以前よりも髪の毛が細くなった、ハリやコシが失われたと感じる状態は、薄毛が進行する過程で、髪の毛が太く長く成長する期間が短くなってしまうために起こります。ご自身の髪の毛を観察し、もし短く細い髪の毛が増えているようであれば、積極的なケアを検討すべき段階かもしれません

生え際の後退

以前と比べておでこが広くなった、あるいは生え際が後退したと感じる場合は、AGAが進行している兆候かもしれません。特に、以下のいずれかの進行パターンに当てはまる場合は、AGAの可能性を疑いましょう。

進行パターン

特徴

M字型

両サイドのそりこみ部分から後退していく

U字型

生え際全体が後退していく

O字型

つむじ付近から後退していく

AGAは進行性の脱毛症であり、自然に治ることはありません。そのため、生え際の変化に気づいた段階で、発毛剤による早めの対策を始めるのが得策です

発毛剤の使用前は医師に相談する

デメリットや副作用、効果に関する知識を得たうえで発毛剤の使用を決めたら、一度、医師の診断を受けましょう。皮膚科やAGA専門のクリニックでは、専門的な知見から頭皮の状態や薄毛の進行度を正確に診断してくれます。
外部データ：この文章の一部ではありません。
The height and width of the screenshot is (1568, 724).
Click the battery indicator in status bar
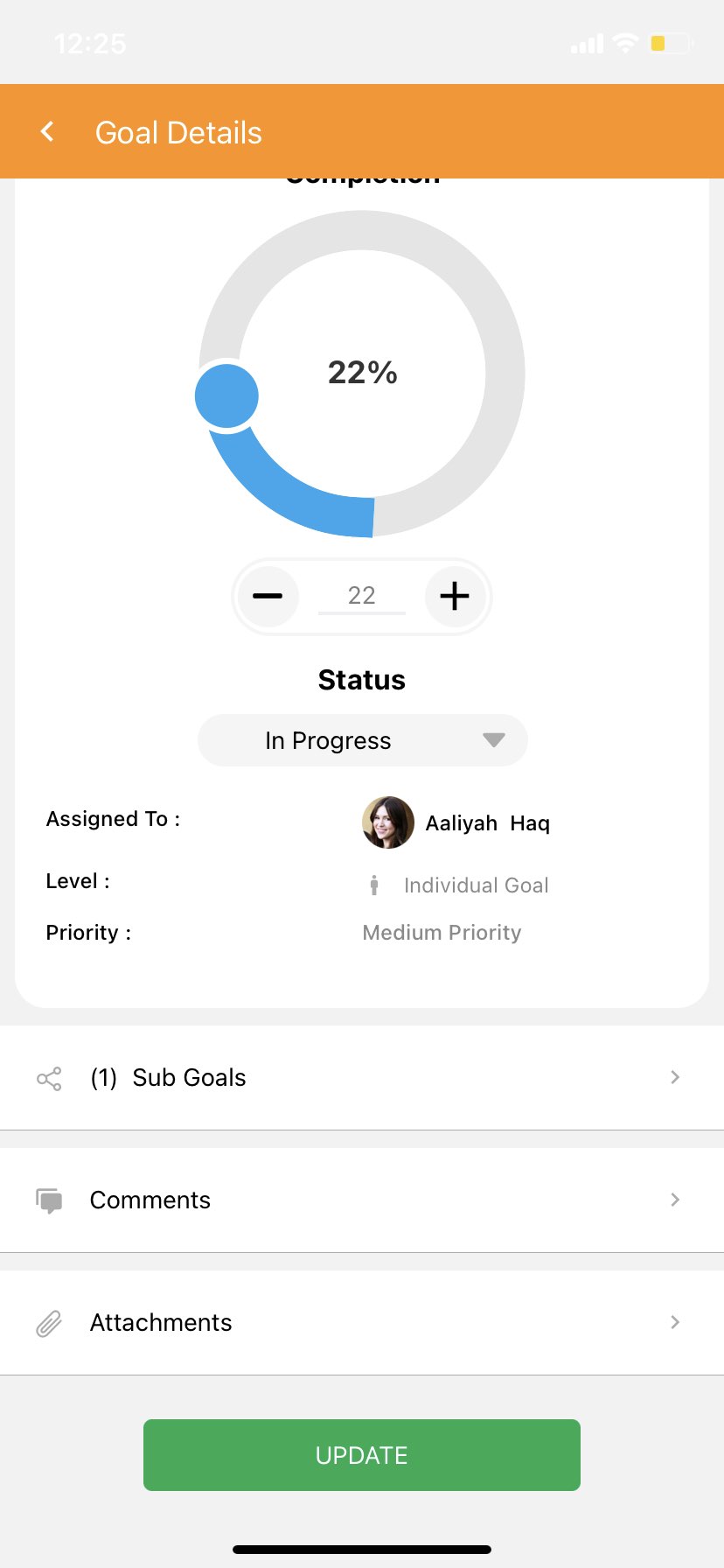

診断を受けることで、ご自身の薄毛が発毛剤で対処できる段階なのか、別の対策や治療が必要かといった疑問が解消され、安心して治療に取り組めるようになるでしょう。さらに、持病や体質を踏まえた副作用のリスクについても適切なアドバイスがもらえるため、トラブルが起こった場合も安心です

遠回りせずに薄毛対策するためにも、早い段階で医師に相談してください。

発毛剤のデメリットは適切に使用すれば抑えられる

発毛剤は医学的に効果が認められた有効成分を含んでいます。しかし、効果の度合いには個人差があるほか、発毛の実感を得るには一定の期間も必要です。また、継続的に費用がかかる側面もあるうえ、適切な使い方をしなければ効果が出づらくなるばかりか、頭皮トラブルを招く可能性もあります。

しかし、これらのデメリットは医師のサポートを受けることで、その多くを解消できます。医師のサポートがあれば、頭皮トラブルや動悸、息切れなどの副作用に対しても過度に不安になる必要はありません。医師に相談しながら発毛剤を適切に使用し、できるだけ早く薄毛対策を行っていきましょう。